** INPUT RECORDS follows **
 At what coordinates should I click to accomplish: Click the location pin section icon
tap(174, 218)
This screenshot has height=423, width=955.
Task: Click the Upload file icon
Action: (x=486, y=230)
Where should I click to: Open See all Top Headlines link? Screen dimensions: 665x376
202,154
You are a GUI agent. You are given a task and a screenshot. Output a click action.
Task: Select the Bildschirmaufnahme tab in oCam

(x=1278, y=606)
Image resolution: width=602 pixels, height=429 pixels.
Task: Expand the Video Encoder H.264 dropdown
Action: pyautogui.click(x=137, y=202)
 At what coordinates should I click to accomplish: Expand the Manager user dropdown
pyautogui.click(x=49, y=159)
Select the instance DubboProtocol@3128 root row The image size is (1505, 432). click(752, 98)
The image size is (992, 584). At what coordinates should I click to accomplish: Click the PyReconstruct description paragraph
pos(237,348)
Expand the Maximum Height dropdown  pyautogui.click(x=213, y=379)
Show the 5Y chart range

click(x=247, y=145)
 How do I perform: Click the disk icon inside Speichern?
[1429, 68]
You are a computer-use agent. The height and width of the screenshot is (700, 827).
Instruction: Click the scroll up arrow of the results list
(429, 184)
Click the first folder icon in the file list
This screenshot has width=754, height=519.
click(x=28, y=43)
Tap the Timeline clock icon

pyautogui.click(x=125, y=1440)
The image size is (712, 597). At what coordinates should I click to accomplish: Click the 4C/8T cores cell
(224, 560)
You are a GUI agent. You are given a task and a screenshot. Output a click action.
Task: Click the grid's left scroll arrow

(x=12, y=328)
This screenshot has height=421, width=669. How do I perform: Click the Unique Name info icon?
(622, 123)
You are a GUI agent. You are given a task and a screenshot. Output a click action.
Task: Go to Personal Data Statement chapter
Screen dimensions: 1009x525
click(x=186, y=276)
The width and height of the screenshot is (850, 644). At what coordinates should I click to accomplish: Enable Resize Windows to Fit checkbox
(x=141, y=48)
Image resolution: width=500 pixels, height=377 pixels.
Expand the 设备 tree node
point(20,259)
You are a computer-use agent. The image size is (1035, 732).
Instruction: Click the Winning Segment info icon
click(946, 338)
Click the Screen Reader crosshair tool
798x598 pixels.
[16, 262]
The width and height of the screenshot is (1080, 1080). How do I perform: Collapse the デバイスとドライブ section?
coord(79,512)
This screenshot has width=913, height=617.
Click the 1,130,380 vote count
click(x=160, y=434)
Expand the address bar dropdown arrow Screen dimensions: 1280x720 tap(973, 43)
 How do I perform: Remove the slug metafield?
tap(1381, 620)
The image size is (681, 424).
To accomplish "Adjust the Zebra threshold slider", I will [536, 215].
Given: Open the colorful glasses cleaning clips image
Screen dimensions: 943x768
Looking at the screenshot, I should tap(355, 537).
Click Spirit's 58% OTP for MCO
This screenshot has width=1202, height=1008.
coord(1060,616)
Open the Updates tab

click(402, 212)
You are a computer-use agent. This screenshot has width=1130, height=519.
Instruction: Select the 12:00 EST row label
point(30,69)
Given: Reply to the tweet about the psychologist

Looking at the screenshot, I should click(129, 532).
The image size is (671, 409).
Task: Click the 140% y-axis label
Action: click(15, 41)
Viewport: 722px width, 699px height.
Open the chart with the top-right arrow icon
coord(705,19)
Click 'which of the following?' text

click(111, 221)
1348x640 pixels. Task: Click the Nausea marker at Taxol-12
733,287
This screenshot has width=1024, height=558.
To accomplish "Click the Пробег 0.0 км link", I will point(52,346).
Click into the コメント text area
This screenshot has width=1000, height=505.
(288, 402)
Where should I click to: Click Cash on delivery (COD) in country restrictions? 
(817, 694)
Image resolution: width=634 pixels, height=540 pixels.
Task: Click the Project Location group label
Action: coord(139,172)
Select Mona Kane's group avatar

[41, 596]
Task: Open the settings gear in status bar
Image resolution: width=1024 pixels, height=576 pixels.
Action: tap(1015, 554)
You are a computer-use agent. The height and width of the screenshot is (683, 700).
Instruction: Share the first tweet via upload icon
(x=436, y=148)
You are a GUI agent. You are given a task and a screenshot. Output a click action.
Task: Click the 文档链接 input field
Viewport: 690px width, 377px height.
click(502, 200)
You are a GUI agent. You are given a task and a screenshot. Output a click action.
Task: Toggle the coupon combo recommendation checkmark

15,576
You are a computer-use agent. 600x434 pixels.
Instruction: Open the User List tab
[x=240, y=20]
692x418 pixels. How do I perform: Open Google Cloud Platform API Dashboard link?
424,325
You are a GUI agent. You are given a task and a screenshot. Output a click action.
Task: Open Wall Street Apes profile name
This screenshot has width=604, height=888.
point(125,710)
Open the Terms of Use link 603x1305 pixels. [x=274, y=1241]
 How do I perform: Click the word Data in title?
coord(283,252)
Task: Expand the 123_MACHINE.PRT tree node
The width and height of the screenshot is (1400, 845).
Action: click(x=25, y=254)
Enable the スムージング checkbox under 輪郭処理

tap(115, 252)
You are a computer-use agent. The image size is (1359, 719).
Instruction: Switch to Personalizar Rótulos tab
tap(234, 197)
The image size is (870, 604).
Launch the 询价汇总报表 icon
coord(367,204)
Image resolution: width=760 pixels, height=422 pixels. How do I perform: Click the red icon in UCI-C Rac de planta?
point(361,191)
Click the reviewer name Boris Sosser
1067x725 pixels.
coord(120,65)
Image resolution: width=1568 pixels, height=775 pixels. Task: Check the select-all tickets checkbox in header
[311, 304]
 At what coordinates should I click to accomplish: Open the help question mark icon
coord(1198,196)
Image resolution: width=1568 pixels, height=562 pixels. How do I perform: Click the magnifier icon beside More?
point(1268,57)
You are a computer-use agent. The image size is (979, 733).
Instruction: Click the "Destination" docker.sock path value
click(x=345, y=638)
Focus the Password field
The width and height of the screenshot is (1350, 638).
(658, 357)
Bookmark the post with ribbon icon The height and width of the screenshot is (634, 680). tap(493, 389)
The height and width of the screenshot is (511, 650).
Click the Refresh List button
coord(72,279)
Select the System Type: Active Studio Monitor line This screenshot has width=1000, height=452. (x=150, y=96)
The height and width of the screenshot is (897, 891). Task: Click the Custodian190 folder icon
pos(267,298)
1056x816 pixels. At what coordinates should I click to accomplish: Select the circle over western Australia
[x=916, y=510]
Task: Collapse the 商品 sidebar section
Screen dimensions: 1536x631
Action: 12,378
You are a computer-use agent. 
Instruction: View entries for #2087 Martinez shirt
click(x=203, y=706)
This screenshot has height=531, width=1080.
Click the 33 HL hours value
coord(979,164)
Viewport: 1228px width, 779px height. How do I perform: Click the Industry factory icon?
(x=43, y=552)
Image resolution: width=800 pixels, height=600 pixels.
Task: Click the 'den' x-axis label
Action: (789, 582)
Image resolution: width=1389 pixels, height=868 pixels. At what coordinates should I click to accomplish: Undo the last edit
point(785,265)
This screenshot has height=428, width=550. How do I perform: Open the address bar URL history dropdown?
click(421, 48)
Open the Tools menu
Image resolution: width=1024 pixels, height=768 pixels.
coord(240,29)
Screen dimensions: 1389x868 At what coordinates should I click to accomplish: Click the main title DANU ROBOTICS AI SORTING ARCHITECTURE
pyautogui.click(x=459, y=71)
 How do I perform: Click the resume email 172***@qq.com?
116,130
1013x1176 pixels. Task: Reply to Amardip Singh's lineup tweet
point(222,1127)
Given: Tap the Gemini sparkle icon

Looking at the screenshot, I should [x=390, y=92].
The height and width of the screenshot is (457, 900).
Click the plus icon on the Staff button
** End of INPUT RECORDS **
### PROBLEM TO SOLVE
From the first line to the last, retype the data exactly.

### THE ANSWER
 At what coordinates should I click to accomplish: Click the location pin section icon
tap(174, 218)
This screenshot has height=423, width=955.
Task: Click the Upload file icon
Action: (x=486, y=230)
Where should I click to: Open See all Top Headlines link? Screen dimensions: 665x376
202,154
You are a GUI agent. You are given a task and a screenshot. Output a click action.
Task: Select the Bildschirmaufnahme tab in oCam

(x=1278, y=606)
Image resolution: width=602 pixels, height=429 pixels.
Task: Expand the Video Encoder H.264 dropdown
Action: pyautogui.click(x=137, y=202)
 At what coordinates should I click to accomplish: Expand the Manager user dropdown
pyautogui.click(x=49, y=159)
Select the instance DubboProtocol@3128 root row The image size is (1505, 432). click(752, 98)
The image size is (992, 584). At what coordinates should I click to accomplish: Click the PyReconstruct description paragraph
pos(237,348)
Expand the Maximum Height dropdown  pyautogui.click(x=213, y=379)
Show the 5Y chart range

click(x=247, y=145)
 How do I perform: Click the disk icon inside Speichern?
[1429, 68]
You are a computer-use agent. The height and width of the screenshot is (700, 827).
Instruction: Click the scroll up arrow of the results list
(429, 184)
Click the first folder icon in the file list
This screenshot has width=754, height=519.
click(x=28, y=43)
Tap the Timeline clock icon

pyautogui.click(x=125, y=1440)
The image size is (712, 597). At what coordinates should I click to accomplish: Click the 4C/8T cores cell
(224, 560)
You are a GUI agent. You are given a task and a screenshot. Output a click action.
Task: Click the grid's left scroll arrow

(x=12, y=328)
This screenshot has height=421, width=669. How do I perform: Click the Unique Name info icon?
(622, 123)
You are a GUI agent. You are given a task and a screenshot. Output a click action.
Task: Go to Personal Data Statement chapter
Screen dimensions: 1009x525
click(x=186, y=276)
The width and height of the screenshot is (850, 644). At what coordinates should I click to accomplish: Enable Resize Windows to Fit checkbox
(x=141, y=48)
Image resolution: width=500 pixels, height=377 pixels.
Expand the 设备 tree node
point(20,259)
You are a computer-use agent. The image size is (1035, 732).
Instruction: Click the Winning Segment info icon
click(946, 338)
Click the Screen Reader crosshair tool
798x598 pixels.
[16, 262]
The width and height of the screenshot is (1080, 1080). How do I perform: Collapse the デバイスとドライブ section?
coord(79,512)
This screenshot has width=913, height=617.
Click the 1,130,380 vote count
click(x=160, y=434)
Expand the address bar dropdown arrow Screen dimensions: 1280x720 tap(973, 43)
 How do I perform: Remove the slug metafield?
tap(1381, 620)
The image size is (681, 424).
To accomplish "Adjust the Zebra threshold slider", I will [536, 215].
Given: Open the colorful glasses cleaning clips image
Screen dimensions: 943x768
Looking at the screenshot, I should tap(355, 537).
Click Spirit's 58% OTP for MCO
This screenshot has width=1202, height=1008.
coord(1060,616)
Open the Updates tab

click(402, 212)
You are a computer-use agent. This screenshot has width=1130, height=519.
Instruction: Select the 12:00 EST row label
point(30,69)
Given: Reply to the tweet about the psychologist

Looking at the screenshot, I should click(129, 532).
The image size is (671, 409).
Task: Click the 140% y-axis label
Action: click(15, 41)
Viewport: 722px width, 699px height.
Open the chart with the top-right arrow icon
coord(705,19)
Click 'which of the following?' text

click(111, 221)
1348x640 pixels. Task: Click the Nausea marker at Taxol-12
733,287
This screenshot has width=1024, height=558.
To accomplish "Click the Пробег 0.0 км link", I will point(52,346).
Click into the コメント text area
This screenshot has width=1000, height=505.
(288, 402)
Where should I click to: Click Cash on delivery (COD) in country restrictions? 
(817, 694)
Image resolution: width=634 pixels, height=540 pixels.
Task: Click the Project Location group label
Action: coord(139,172)
Select Mona Kane's group avatar

[41, 596]
Task: Open the settings gear in status bar
Image resolution: width=1024 pixels, height=576 pixels.
Action: tap(1015, 554)
You are a computer-use agent. The height and width of the screenshot is (683, 700).
Instruction: Share the first tweet via upload icon
(x=436, y=148)
You are a GUI agent. You are given a task and a screenshot. Output a click action.
Task: Click the 文档链接 input field
Viewport: 690px width, 377px height.
click(502, 200)
You are a GUI agent. You are given a task and a screenshot. Output a click action.
Task: Toggle the coupon combo recommendation checkmark

15,576
You are a computer-use agent. 600x434 pixels.
Instruction: Open the User List tab
[x=240, y=20]
692x418 pixels. How do I perform: Open Google Cloud Platform API Dashboard link?
424,325
You are a GUI agent. You are given a task and a screenshot. Output a click action.
Task: Open Wall Street Apes profile name
This screenshot has width=604, height=888.
point(125,710)
Open the Terms of Use link 603x1305 pixels. [x=274, y=1241]
 How do I perform: Click the word Data in title?
coord(283,252)
Task: Expand the 123_MACHINE.PRT tree node
The width and height of the screenshot is (1400, 845).
Action: click(x=25, y=254)
Enable the スムージング checkbox under 輪郭処理

tap(115, 252)
You are a computer-use agent. The image size is (1359, 719).
Instruction: Switch to Personalizar Rótulos tab
tap(234, 197)
The image size is (870, 604).
Launch the 询价汇总报表 icon
coord(367,204)
Image resolution: width=760 pixels, height=422 pixels. How do I perform: Click the red icon in UCI-C Rac de planta?
point(361,191)
Click the reviewer name Boris Sosser
1067x725 pixels.
coord(120,65)
Image resolution: width=1568 pixels, height=775 pixels. Task: Check the select-all tickets checkbox in header
[311, 304]
 At what coordinates should I click to accomplish: Open the help question mark icon
coord(1198,196)
Image resolution: width=1568 pixels, height=562 pixels. How do I perform: Click the magnifier icon beside More?
point(1268,57)
You are a computer-use agent. The image size is (979, 733).
Instruction: Click the "Destination" docker.sock path value
click(x=345, y=638)
Focus the Password field
The width and height of the screenshot is (1350, 638).
(658, 357)
Bookmark the post with ribbon icon The height and width of the screenshot is (634, 680). tap(493, 389)
The height and width of the screenshot is (511, 650).
Click the Refresh List button
coord(72,279)
Select the System Type: Active Studio Monitor line This screenshot has width=1000, height=452. (x=150, y=96)
The height and width of the screenshot is (897, 891). Task: Click the Custodian190 folder icon
pos(267,298)
1056x816 pixels. At what coordinates should I click to accomplish: Select the circle over western Australia
[x=916, y=510]
Task: Collapse the 商品 sidebar section
Screen dimensions: 1536x631
Action: 12,378
You are a computer-use agent. 
Instruction: View entries for #2087 Martinez shirt
click(x=203, y=706)
This screenshot has height=531, width=1080.
Click the 33 HL hours value
coord(979,164)
Viewport: 1228px width, 779px height. How do I perform: Click the Industry factory icon?
(x=43, y=552)
Image resolution: width=800 pixels, height=600 pixels.
Task: Click the 'den' x-axis label
Action: (789, 582)
Image resolution: width=1389 pixels, height=868 pixels. At what coordinates should I click to accomplish: Undo the last edit
point(785,265)
This screenshot has height=428, width=550. How do I perform: Open the address bar URL history dropdown?
click(421, 48)
Open the Tools menu
Image resolution: width=1024 pixels, height=768 pixels.
coord(240,29)
Screen dimensions: 1389x868 At what coordinates should I click to accomplish: Click the main title DANU ROBOTICS AI SORTING ARCHITECTURE
pyautogui.click(x=459, y=71)
 How do I perform: Click the resume email 172***@qq.com?
116,130
1013x1176 pixels. Task: Reply to Amardip Singh's lineup tweet
point(222,1127)
Given: Tap the Gemini sparkle icon

Looking at the screenshot, I should [x=390, y=92].
The height and width of the screenshot is (457, 900).
Click the plus icon on the Staff button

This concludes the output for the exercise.